Brute Force Baseline

Problem summary: The DNA sequence is composed of a series of nucleotides abbreviated as 'A', 'C', 'G', and 'T'. For example, "ACGAATTCCG" is a DNA sequence. When studying DNA, it is useful to identify repeated sequences within the DNA. Given a string s that represents a DNA sequence, return all the 10-letter-long sequences (substrings) that occur more than once in a DNA molecule. You may return the answer in any order.

Baseline thinking

Start with the most direct exhaustive search. That gives a correctness anchor before optimizing.

Pattern signal: Hash Map · Bit Manipulation · Sliding Window

Example 1

"AAAAACCCCCAAAAACCCCCCAAAAAGGGTTT"

Example 2

"AAAAAAAAAAAAA"
Step 02

Core Insight

What unlocks the optimal approach

  • No official hints in dataset. Start from constraints and look for a monotonic or reusable state.
Interview move: turn each hint into an invariant you can check after every iteration/recursion step.
Step 03

Algorithm Walkthrough

Iteration Checklist

  1. Define state (indices, window, stack, map, DP cell, or recursion frame).
  2. Apply one transition step and update the invariant.
  3. Record answer candidate when condition is met.
  4. Continue until all input is consumed.
Use the first example testcase as your mental trace to verify each transition.
Step 04

Edge Cases

Minimum Input
Single element / shortest valid input
Validate boundary behavior before entering the main loop or recursion.
Duplicates & Repeats
Repeated values / repeated states
Decide whether duplicates should be merged, skipped, or counted explicitly.
Extreme Constraints
Upper-end input sizes
Re-check complexity target against constraints to avoid time-limit issues.
Invalid / Corner Shape
Empty collections, zeros, or disconnected structures
Handle special-case structure before the core algorithm path.
Step 05

Full Annotated Code

Source-backed implementations are provided below for direct study and interview prep.

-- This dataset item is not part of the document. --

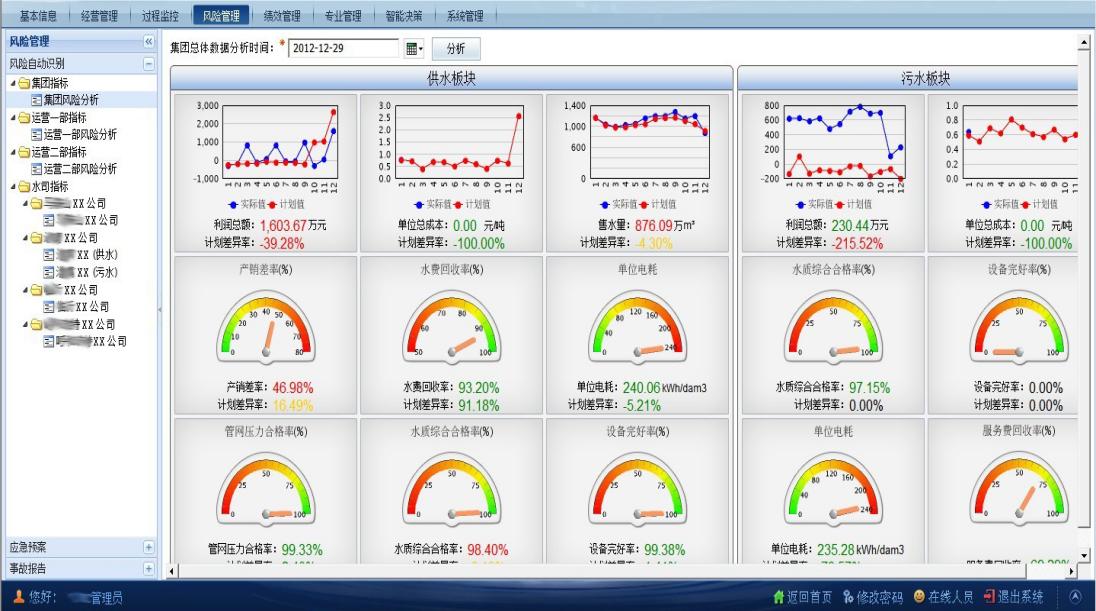Viewport: 1096px width, 611px height.
Task: Click the green home icon for 返回首页
Action: [x=779, y=597]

// Accepted solution for LeetCode #187: Repeated DNA Sequences
class Solution {
    public List<String> findRepeatedDnaSequences(String s) {
        Map<String, Integer> cnt = new HashMap<>();
        List<String> ans = new ArrayList<>();
        for (int i = 0; i < s.length() - 10 + 1; ++i) {
            String t = s.substring(i, i + 10);
            if (cnt.merge(t, 1, Integer::sum) == 2) {
                ans.add(t);
            }
        }
        return ans;
    }
}
Step 06

Interactive Study Demo

Use this to step through a reusable interview workflow for this problem.

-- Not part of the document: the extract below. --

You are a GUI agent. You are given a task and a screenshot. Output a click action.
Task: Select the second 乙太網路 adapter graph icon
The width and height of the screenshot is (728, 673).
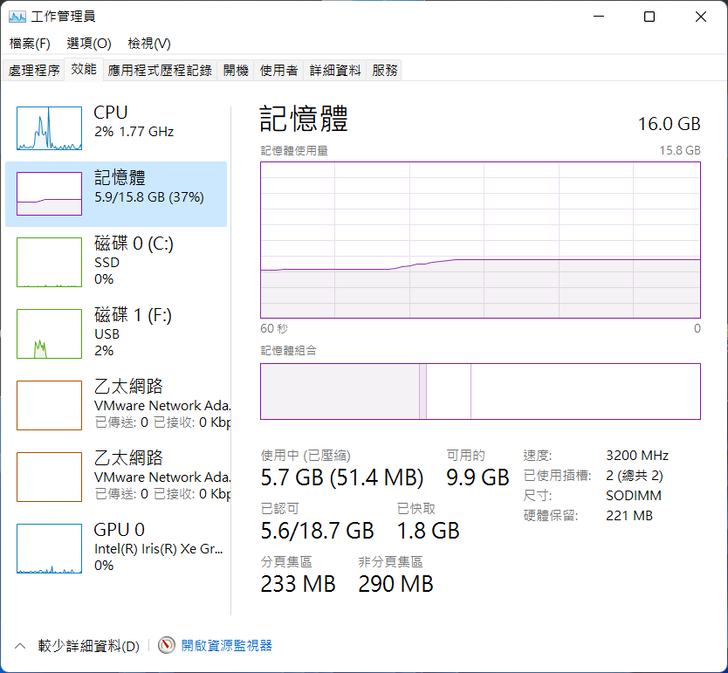pyautogui.click(x=49, y=476)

Press Step or Run All to begin.
Step 07

Complexity Analysis

Time
O(n × 10)
Space
O(n × 10)

Approach Breakdown

SORT + SCAN
O(n log n) time
O(n) space

Sort the array in O(n log n), then scan for the missing or unique element by comparing adjacent pairs. Sorting requires O(n) auxiliary space (or O(1) with in-place sort but O(n log n) time remains). The sort step dominates.

BIT MANIPULATION
O(n) time
O(1) space

Bitwise operations (AND, OR, XOR, shifts) are O(1) per operation on fixed-width integers. A single pass through the input with bit operations gives O(n) time. The key insight: XOR of a number with itself is 0, which eliminates duplicates without extra space.

Shortcut: Bit operations are O(1). XOR cancels duplicates. Single pass → O(n) time, O(1) space.
Coach Notes

Common Mistakes

Review these before coding to avoid predictable interview regressions.

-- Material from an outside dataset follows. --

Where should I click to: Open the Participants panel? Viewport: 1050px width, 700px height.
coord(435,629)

Mutating counts without cleanup

Wrong move: Zero-count keys stay in map and break distinct/count constraints.

Usually fails on: Window/map size checks are consistently off by one.

Fix: Delete keys when count reaches zero.

Shrinking the window only once

Wrong move: Using `if` instead of `while` leaves the window invalid for multiple iterations.

Usually fails on: Over-limit windows stay invalid and produce wrong lengths/counts.

Fix: Shrink in a `while` loop until the invariant is valid again.